§ **What the task asks**
A word-for-word copy of the entries below is required.

[Stored data entries]
▬▬▬▬▬▬▬▬▬▬

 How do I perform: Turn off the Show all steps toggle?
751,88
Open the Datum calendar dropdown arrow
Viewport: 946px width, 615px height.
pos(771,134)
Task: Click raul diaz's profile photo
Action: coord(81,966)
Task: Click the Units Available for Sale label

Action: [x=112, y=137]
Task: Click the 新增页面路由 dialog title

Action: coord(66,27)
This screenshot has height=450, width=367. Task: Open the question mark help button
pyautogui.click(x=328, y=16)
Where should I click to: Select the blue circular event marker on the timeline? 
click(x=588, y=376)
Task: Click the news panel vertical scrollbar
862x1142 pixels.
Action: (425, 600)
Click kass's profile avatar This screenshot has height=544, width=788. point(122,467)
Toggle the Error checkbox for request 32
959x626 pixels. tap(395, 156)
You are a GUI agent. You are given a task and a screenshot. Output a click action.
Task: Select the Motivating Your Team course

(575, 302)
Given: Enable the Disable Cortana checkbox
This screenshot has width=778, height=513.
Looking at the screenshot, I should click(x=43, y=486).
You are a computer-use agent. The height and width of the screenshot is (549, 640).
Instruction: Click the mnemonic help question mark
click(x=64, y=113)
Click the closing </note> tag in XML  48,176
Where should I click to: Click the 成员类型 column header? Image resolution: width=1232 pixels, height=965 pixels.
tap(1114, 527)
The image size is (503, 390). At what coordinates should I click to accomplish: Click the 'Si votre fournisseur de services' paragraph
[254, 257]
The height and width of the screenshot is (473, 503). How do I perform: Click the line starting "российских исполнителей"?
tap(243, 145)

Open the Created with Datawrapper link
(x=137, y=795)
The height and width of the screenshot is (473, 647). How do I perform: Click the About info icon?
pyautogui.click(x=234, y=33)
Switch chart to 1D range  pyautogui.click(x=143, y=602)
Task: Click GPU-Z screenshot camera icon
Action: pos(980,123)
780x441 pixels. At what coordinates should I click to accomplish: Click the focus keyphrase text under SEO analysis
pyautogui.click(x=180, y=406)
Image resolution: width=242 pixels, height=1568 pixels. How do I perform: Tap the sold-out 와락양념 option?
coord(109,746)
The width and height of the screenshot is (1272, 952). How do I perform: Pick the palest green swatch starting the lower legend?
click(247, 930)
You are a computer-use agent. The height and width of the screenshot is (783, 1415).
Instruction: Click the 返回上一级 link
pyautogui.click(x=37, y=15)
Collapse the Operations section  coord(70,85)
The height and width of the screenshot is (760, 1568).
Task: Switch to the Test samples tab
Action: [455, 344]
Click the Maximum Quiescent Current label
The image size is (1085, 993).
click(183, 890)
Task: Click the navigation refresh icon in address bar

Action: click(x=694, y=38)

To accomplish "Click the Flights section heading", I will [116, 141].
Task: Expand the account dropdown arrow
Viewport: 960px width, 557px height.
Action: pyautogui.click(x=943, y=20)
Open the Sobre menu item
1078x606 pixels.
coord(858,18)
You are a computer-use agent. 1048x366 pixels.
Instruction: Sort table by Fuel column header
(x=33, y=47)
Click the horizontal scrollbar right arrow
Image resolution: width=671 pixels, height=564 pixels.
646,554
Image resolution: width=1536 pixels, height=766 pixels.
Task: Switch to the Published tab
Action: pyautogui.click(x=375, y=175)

▬▬▬▬▬▬▬▬▬▬

§ **Solution for this exercise**
 How do I perform: Turn off the Show all steps toggle?
751,88
Open the Datum calendar dropdown arrow
Viewport: 946px width, 615px height.
pos(771,134)
Task: Click raul diaz's profile photo
Action: coord(81,966)
Task: Click the Units Available for Sale label

Action: [x=112, y=137]
Task: Click the 新增页面路由 dialog title

Action: coord(66,27)
This screenshot has height=450, width=367. Task: Open the question mark help button
pyautogui.click(x=328, y=16)
Where should I click to: Select the blue circular event marker on the timeline? 
click(x=588, y=376)
Task: Click the news panel vertical scrollbar
862x1142 pixels.
Action: (425, 600)
Click kass's profile avatar This screenshot has height=544, width=788. point(122,467)
Toggle the Error checkbox for request 32
959x626 pixels. tap(395, 156)
You are a GUI agent. You are given a task and a screenshot. Output a click action.
Task: Select the Motivating Your Team course

(575, 302)
Given: Enable the Disable Cortana checkbox
This screenshot has width=778, height=513.
Looking at the screenshot, I should click(x=43, y=486).
You are a computer-use agent. The height and width of the screenshot is (549, 640).
Instruction: Click the mnemonic help question mark
click(x=64, y=113)
Click the closing </note> tag in XML  48,176
Where should I click to: Click the 成员类型 column header? Image resolution: width=1232 pixels, height=965 pixels.
tap(1114, 527)
The image size is (503, 390). At what coordinates should I click to accomplish: Click the 'Si votre fournisseur de services' paragraph
[254, 257]
The height and width of the screenshot is (473, 503). How do I perform: Click the line starting "российских исполнителей"?
tap(243, 145)

Open the Created with Datawrapper link
(x=137, y=795)
The height and width of the screenshot is (473, 647). How do I perform: Click the About info icon?
pyautogui.click(x=234, y=33)
Switch chart to 1D range  pyautogui.click(x=143, y=602)
Task: Click GPU-Z screenshot camera icon
Action: pos(980,123)
780x441 pixels. At what coordinates should I click to accomplish: Click the focus keyphrase text under SEO analysis
pyautogui.click(x=180, y=406)
Image resolution: width=242 pixels, height=1568 pixels. How do I perform: Tap the sold-out 와락양념 option?
coord(109,746)
The width and height of the screenshot is (1272, 952). How do I perform: Pick the palest green swatch starting the lower legend?
click(247, 930)
You are a computer-use agent. The height and width of the screenshot is (783, 1415).
Instruction: Click the 返回上一级 link
pyautogui.click(x=37, y=15)
Collapse the Operations section  coord(70,85)
The height and width of the screenshot is (760, 1568).
Task: Switch to the Test samples tab
Action: [455, 344]
Click the Maximum Quiescent Current label
The image size is (1085, 993).
click(183, 890)
Task: Click the navigation refresh icon in address bar

Action: click(x=694, y=38)

To accomplish "Click the Flights section heading", I will [116, 141].
Task: Expand the account dropdown arrow
Viewport: 960px width, 557px height.
Action: pyautogui.click(x=943, y=20)
Open the Sobre menu item
1078x606 pixels.
coord(858,18)
You are a computer-use agent. 1048x366 pixels.
Instruction: Sort table by Fuel column header
(x=33, y=47)
Click the horizontal scrollbar right arrow
Image resolution: width=671 pixels, height=564 pixels.
646,554
Image resolution: width=1536 pixels, height=766 pixels.
Task: Switch to the Published tab
Action: pyautogui.click(x=375, y=175)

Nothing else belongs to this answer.